Le militantisme, tant syndical que « communiste » (par la bande), occupe un certain espace, mais ces deux mouvements sont aussi mal négociés que mal perçus. Le premier passage évoquant le rôle de chef syndical de Philippe fait état de son « manque de conviction, l’enthousiasme et la combativité des belles années n’y étant plus. [Il] devenai[t] par-dessus le marché pessimiste et neurasthénique… tout en [s]e consolant avec la bouteille » (MP, 15). Ce « rôle » assoit l’autorité de Philippe sur « ses hommes », sans plus ; il lui donne la fonction de « porte-parole » et justifie « diégétiquement » qu’il soit concerné par cette histoire bizarre. Il n’est d’ailleurs pas anodin que le mort du roman soit Goric Valenski, un pseudo-communiste dont on apprend qu’il vivait, avant sa mort, dans la paranoïa : « Il se sentait surveillé, présumant qu’on le prenait à tort pour un espion socialiste et un émule de Lénine infiltré dans une usine québécoise pour fomenter une révolution ouvrière et instaurer la dictature du prolétariat. » (MP, 20) « Bolchevik raté » (MP, 90) selon un Philippe assez antipathique, Valenski « ressuscite », au grand désarroi des ouvriers et de Philippe, qu’il accuse d’être « déloyal » et « corrompu par l’argent » (MP, 90). Si l’accident ou la maladie professionnelle permet de « concilier des exigences de dramatisation minimale avec un témoignage sur les conditions de travail[55] », ce qui est évoqué ici, en plus des difficultés de l’industrie du bois, c’est un vieux cliché rouge : celui du communiste (ou du militant révolutionnaire) dont la « foi » politique est un marqueur d’exclusion générale. Même dans les oeuvres d’écrivains proches des mouvements politiques (dont certains auteurs des Éditions Parti pris, dont Pierre Gélinas), les militants politiques et les révolutionnaires, quasi toujours orphelins, sont perçus comme de nouveaux religieux, soit risibles, soit corrompus, soit moralement inquiétants.
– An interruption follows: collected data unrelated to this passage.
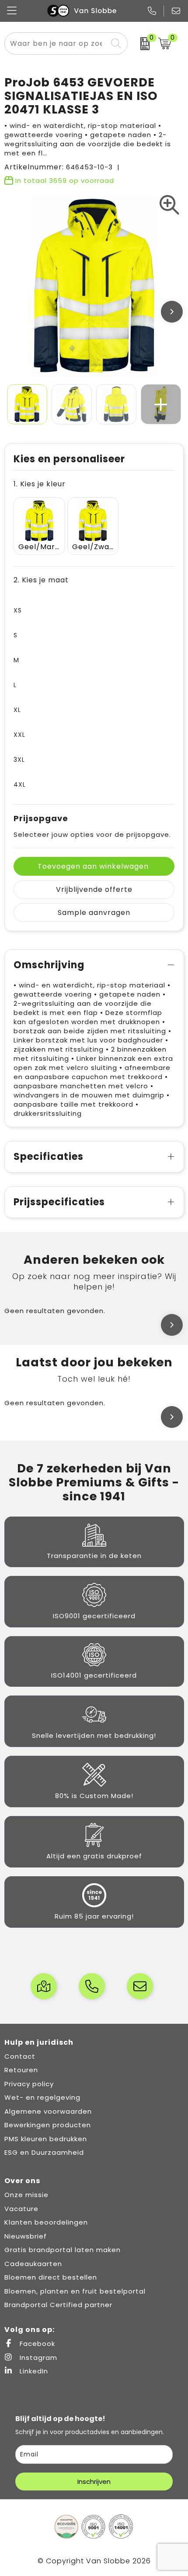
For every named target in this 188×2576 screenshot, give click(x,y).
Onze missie (26, 2194)
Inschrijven (94, 2481)
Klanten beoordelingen (46, 2222)
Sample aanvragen (94, 913)
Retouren (21, 2069)
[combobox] (56, 43)
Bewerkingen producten (47, 2124)
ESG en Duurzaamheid (44, 2152)
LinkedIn (32, 2371)
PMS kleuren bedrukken (45, 2138)
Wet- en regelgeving (42, 2097)
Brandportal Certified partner (58, 2304)
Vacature (21, 2208)
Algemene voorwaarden (48, 2111)
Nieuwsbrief (25, 2236)
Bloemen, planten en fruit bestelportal (75, 2291)
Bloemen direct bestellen (50, 2277)
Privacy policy (29, 2083)
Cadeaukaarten (33, 2263)
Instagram (37, 2357)
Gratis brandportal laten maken (62, 2249)
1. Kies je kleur (40, 483)
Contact (19, 2056)
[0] (140, 43)
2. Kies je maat (41, 580)
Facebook (36, 2343)
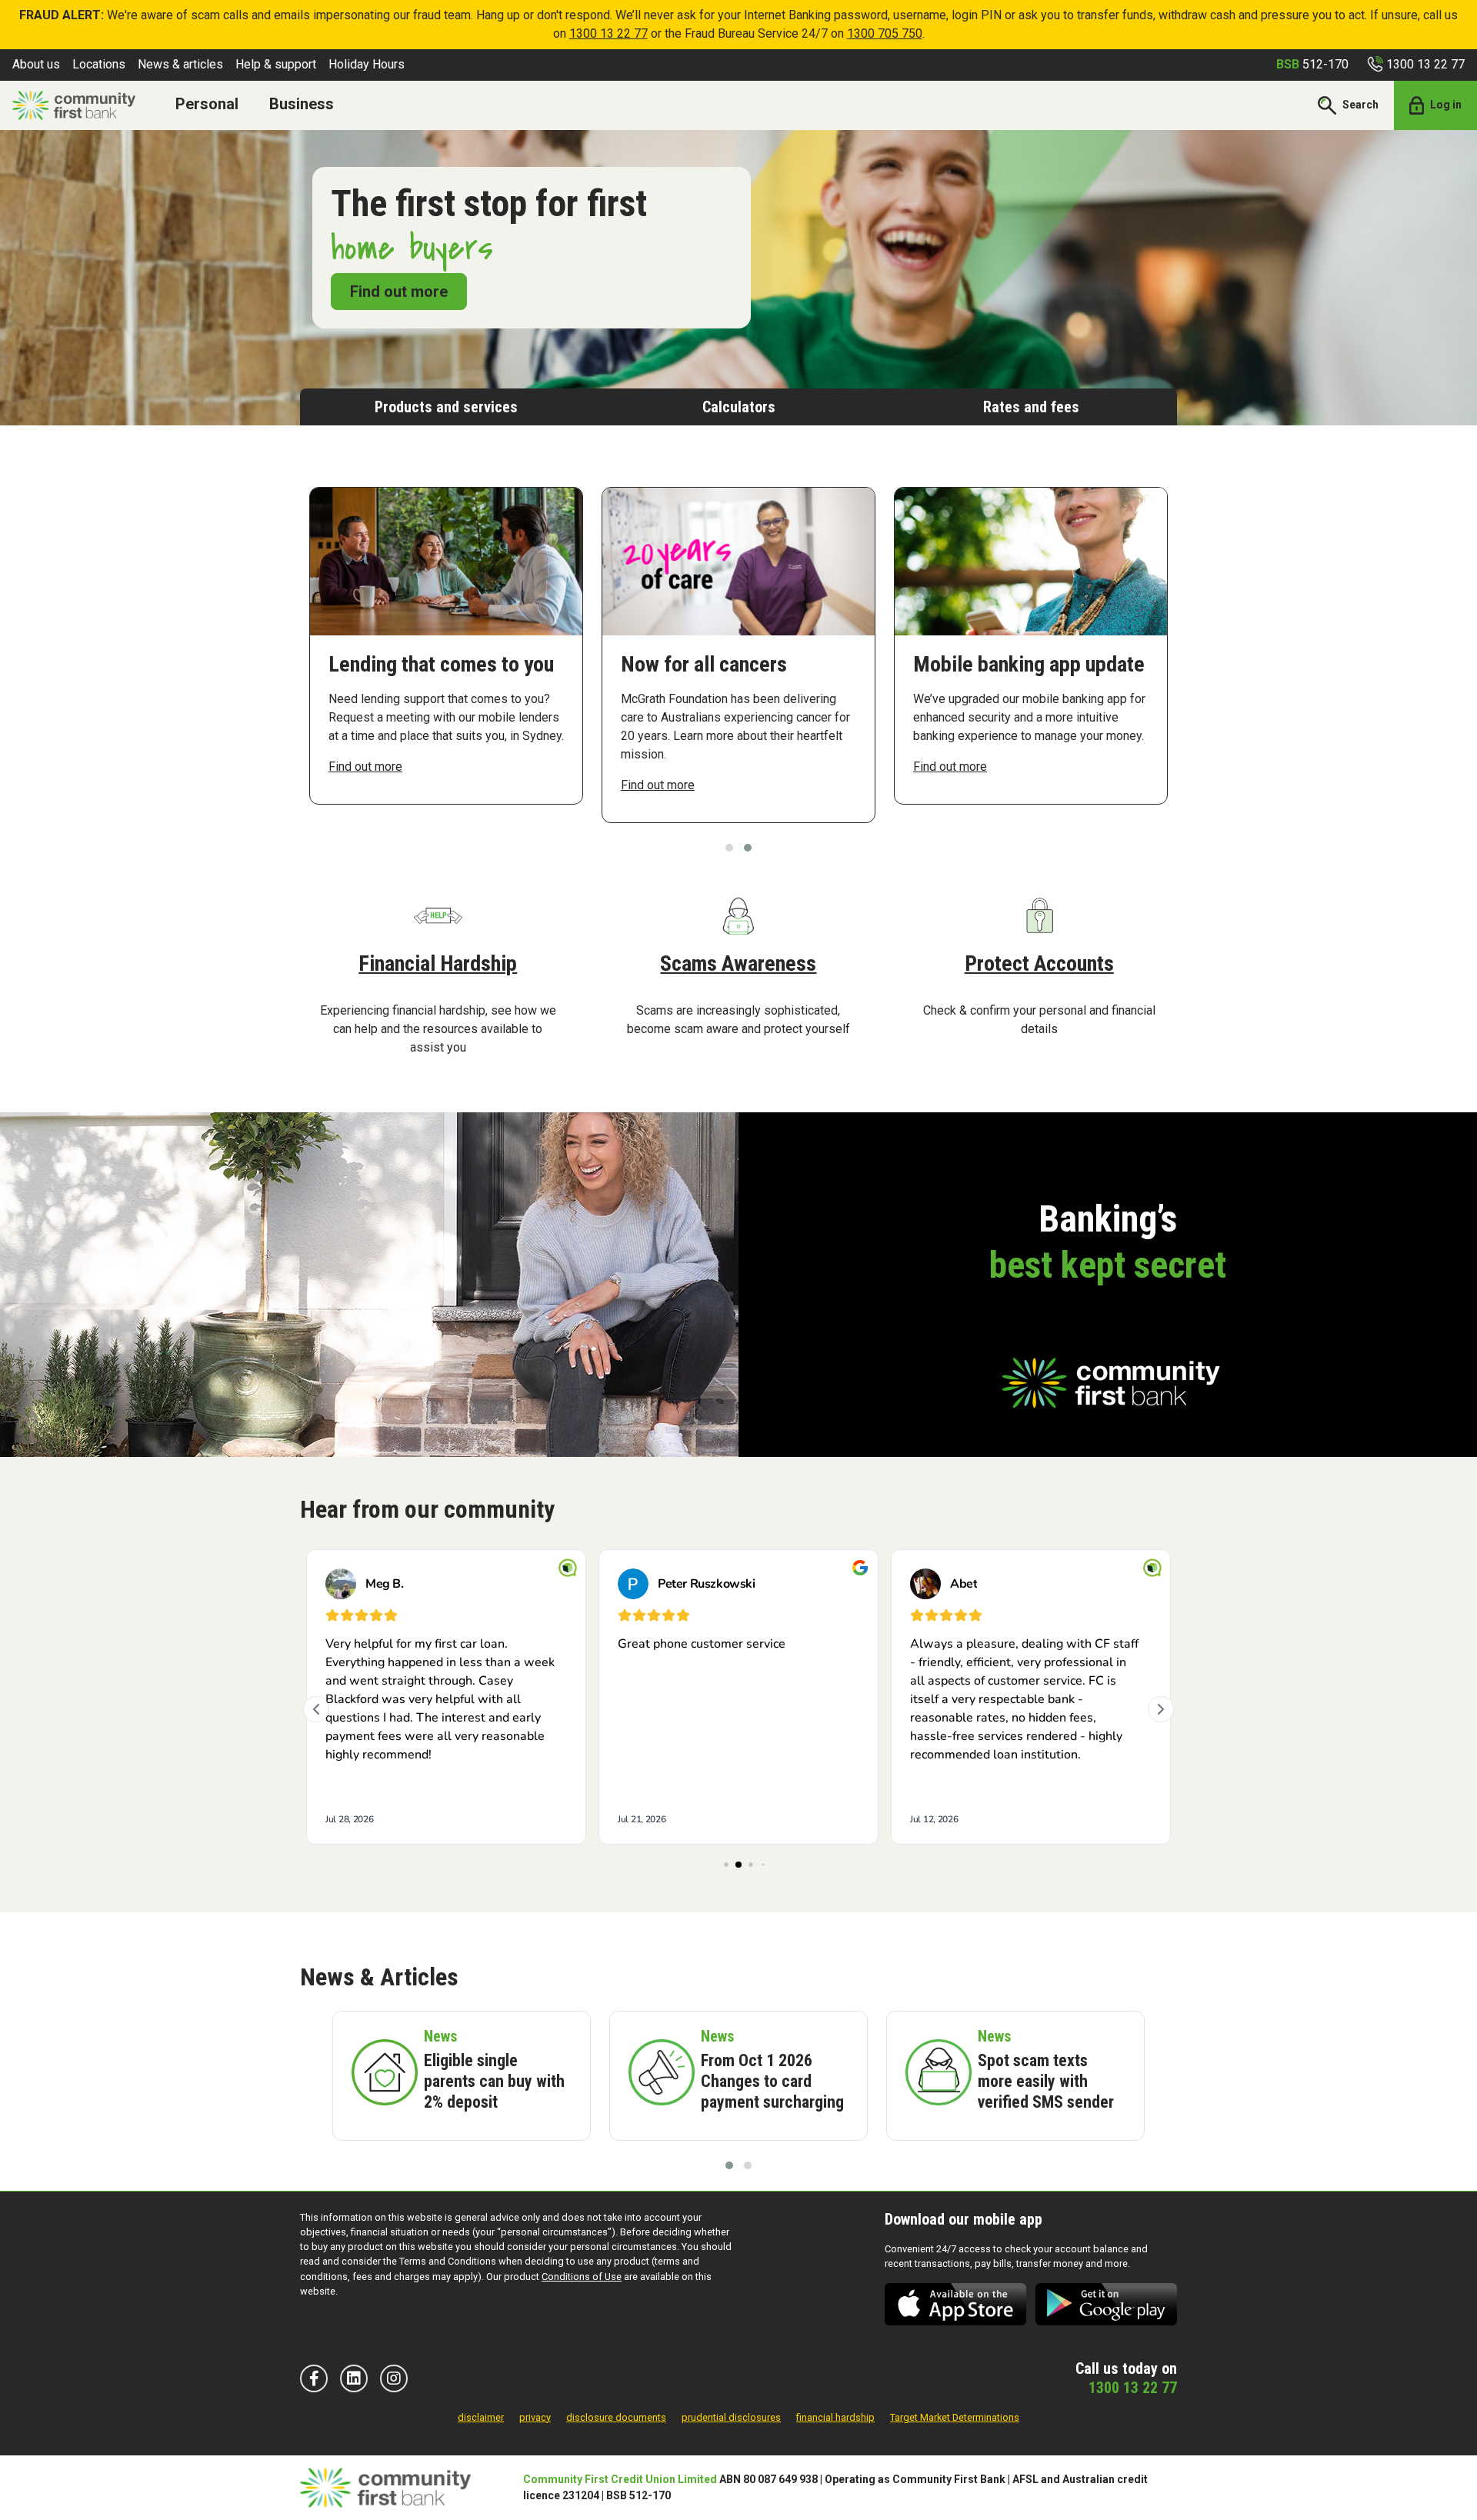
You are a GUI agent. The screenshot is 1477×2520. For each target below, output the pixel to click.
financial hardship (835, 2417)
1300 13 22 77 (608, 33)
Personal (206, 104)
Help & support (275, 64)
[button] (729, 847)
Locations (98, 64)
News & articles (180, 64)
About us (36, 64)
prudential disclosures (731, 2417)
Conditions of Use (582, 2276)
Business (301, 104)
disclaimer (481, 2417)
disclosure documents (616, 2417)
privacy (535, 2417)
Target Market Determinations (954, 2417)
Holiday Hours (366, 64)
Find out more (399, 291)
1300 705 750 (884, 33)
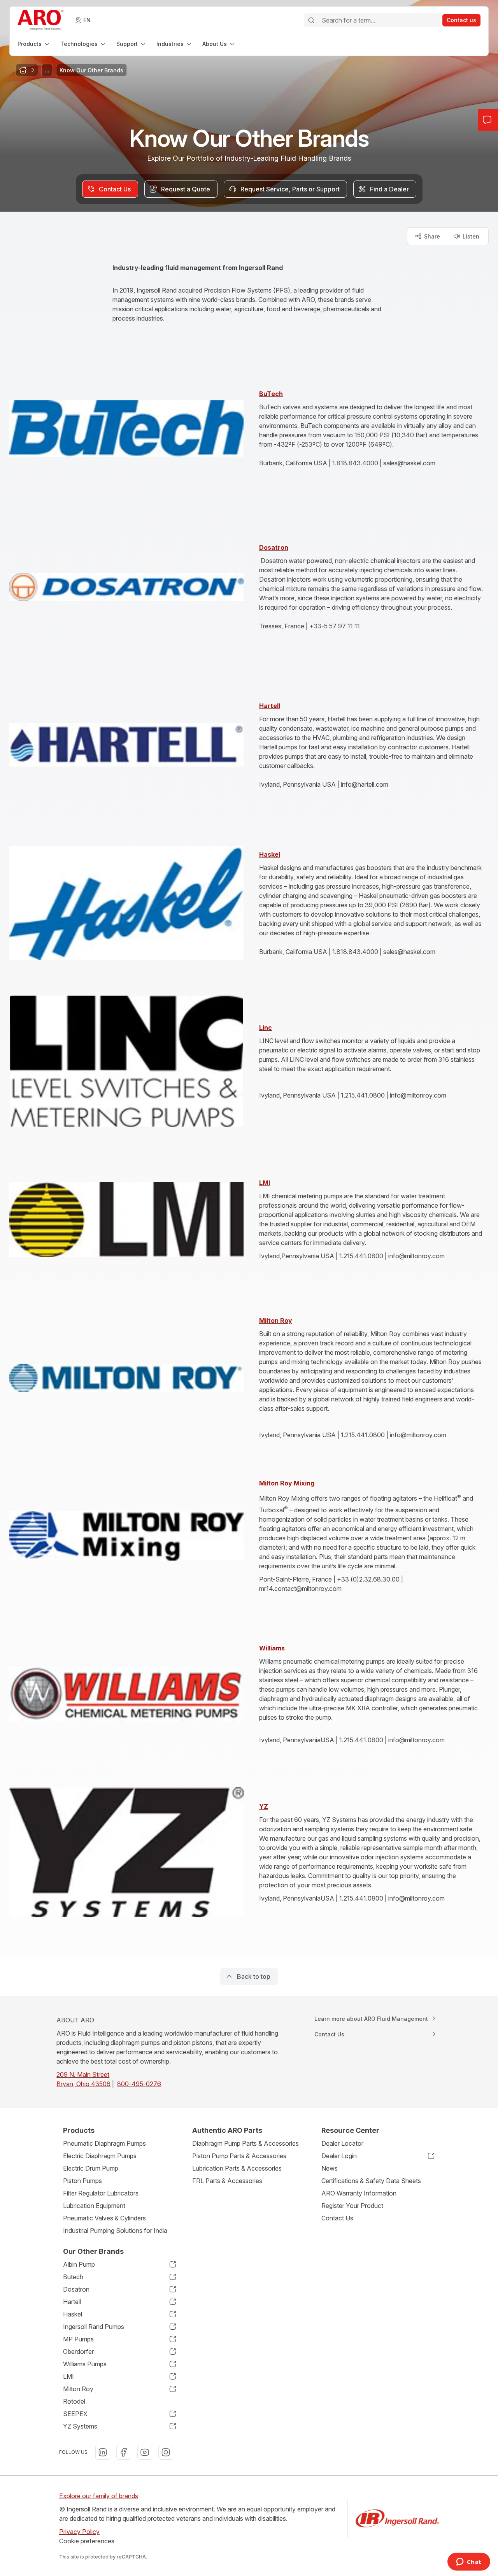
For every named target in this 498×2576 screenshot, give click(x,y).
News (329, 2168)
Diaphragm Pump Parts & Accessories (245, 2143)
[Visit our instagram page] (165, 2452)
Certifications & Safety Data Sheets (371, 2181)
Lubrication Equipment (94, 2206)
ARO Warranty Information (358, 2193)
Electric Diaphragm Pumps (100, 2156)
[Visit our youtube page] (144, 2452)
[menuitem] (34, 44)
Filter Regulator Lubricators (101, 2193)
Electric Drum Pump (90, 2168)
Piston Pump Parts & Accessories (239, 2156)
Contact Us (337, 2218)
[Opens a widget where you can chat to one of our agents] (468, 2562)
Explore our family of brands (98, 2496)
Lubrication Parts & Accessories (237, 2168)
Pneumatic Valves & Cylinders (104, 2218)
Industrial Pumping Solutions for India (115, 2230)
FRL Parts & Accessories (227, 2181)
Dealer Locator (342, 2143)
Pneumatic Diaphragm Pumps (104, 2143)
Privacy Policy (79, 2532)
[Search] (311, 20)
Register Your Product (352, 2206)
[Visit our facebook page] (123, 2452)
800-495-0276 (139, 2084)
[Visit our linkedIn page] (102, 2452)
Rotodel (74, 2401)
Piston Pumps (82, 2181)
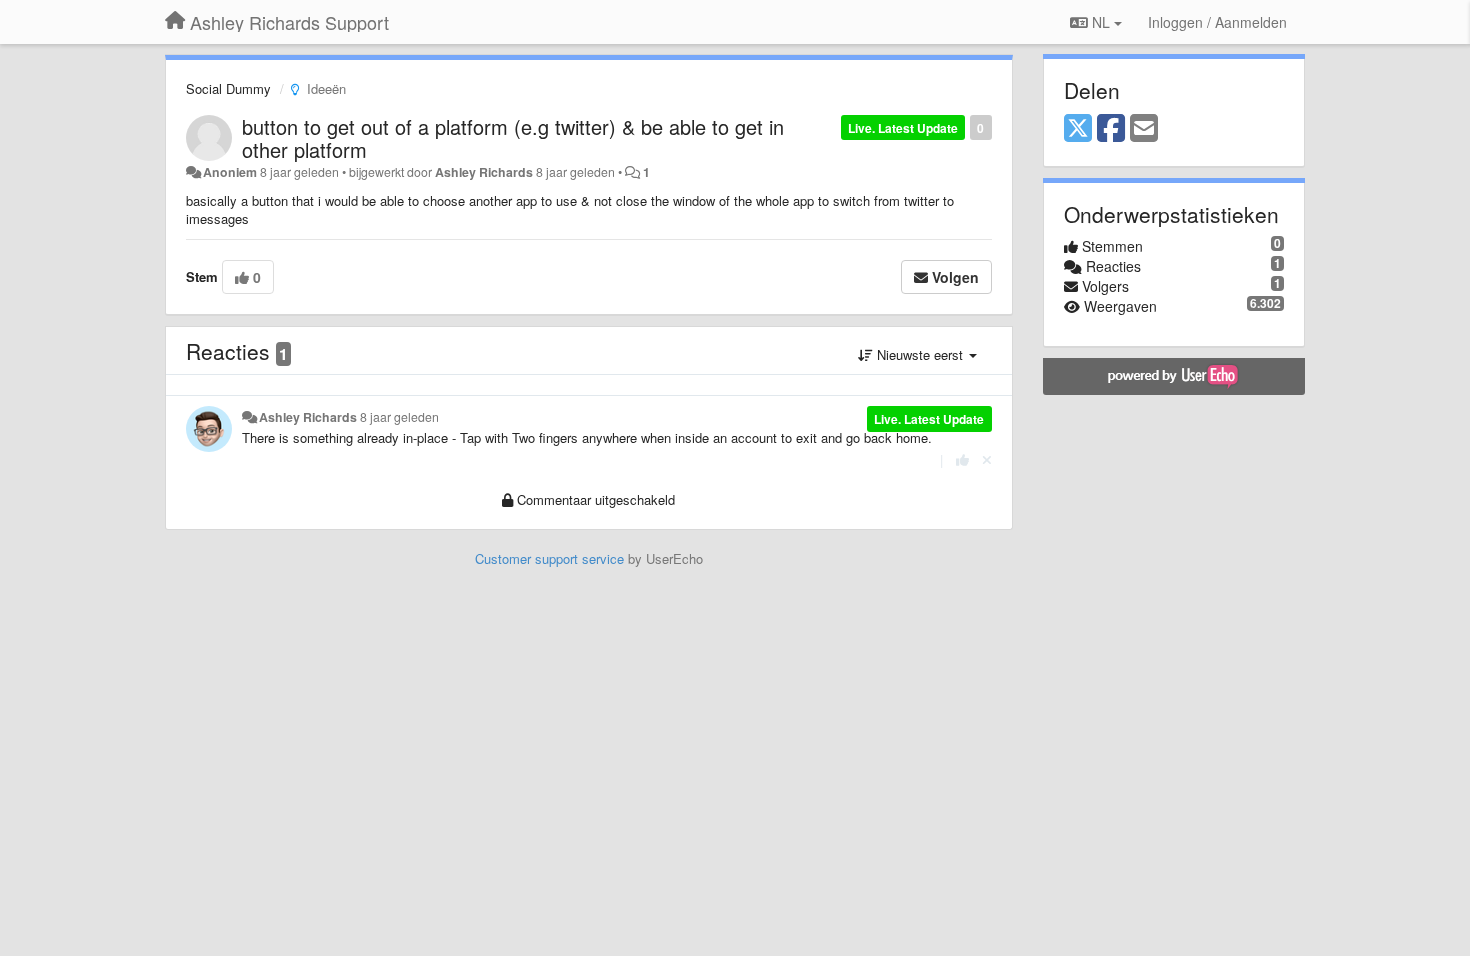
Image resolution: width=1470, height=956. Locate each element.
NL (1101, 22)
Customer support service (549, 558)
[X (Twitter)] (1078, 129)
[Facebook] (1111, 129)
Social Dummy (228, 88)
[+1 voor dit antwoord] (962, 459)
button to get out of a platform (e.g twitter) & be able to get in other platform (513, 138)
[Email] (1144, 129)
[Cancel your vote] (987, 459)
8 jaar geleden (399, 417)
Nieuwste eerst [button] (920, 354)
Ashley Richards (484, 172)
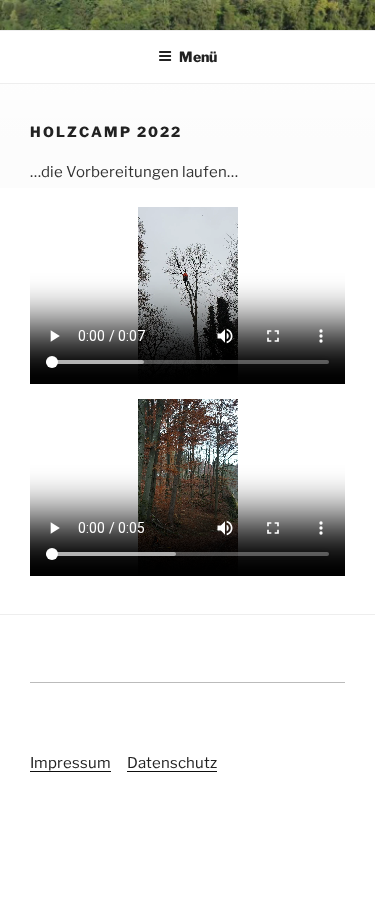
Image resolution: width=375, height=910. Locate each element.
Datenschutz (172, 763)
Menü (198, 56)
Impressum (70, 763)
La mémoire du papier mobilise ainsi une série de situations et de figures qui constituent la « matrice » des romans du travail : l’ouvrier alcoolique ou du moins porté sur la bouteille, la taverne comme lieu central, le quartier misérable et uniforme, le travail exigeant, le syndicalisme mal perçu, le communiste marginal, la dimension documentaire, l’amour (le drame amoureux) plus important que le travail[56]. Si ce n’était de la dimension « fantastique » ou « science-fictionnelle » (les zombies, la machine médiumnique) et de la temporalité floue, comme « archaïque » (les années 1960 ? 1970 ?), on pourrait associer le roman de Tremblay à une écriture du travail industriel des années 1950 ou 1960. En s’éloignant du réalisme, qui est une des esthétiques démocratiques, La mémoire du papier interroge aussi ses formes : le « genre » ouvre l’espace stéréotypé, étriqué même, à des possibles « imaginaires » inattendus, qui touchent cependant moins les représentations du travail et ses figures que la structure narrative[57].

QUERELLE DE ROBERVAL : LE CONTE CRUEL DE LA MÉMOIRE OUVRIÈRE

Le roman Querelle de Roberval de Kevin Lambert propose une « esthétique démocratique » différente, reprenant tout en les radicalisant certains stéréotypes. Il met en scène les grévistes de la Scierie du Lac Inc.[58], en particulier le beau Querelle, dont le désir détraque les esprits de Roberval. La grève suscite chez les employés comme dans les foyers de la petite ville une série d’événements et d’actions dont la violence augmente graduellement, jusqu’à culminer en un « syndicalisme de combat » (littéralement) et en un BBQ estival autour des patrons Ferland embrochés.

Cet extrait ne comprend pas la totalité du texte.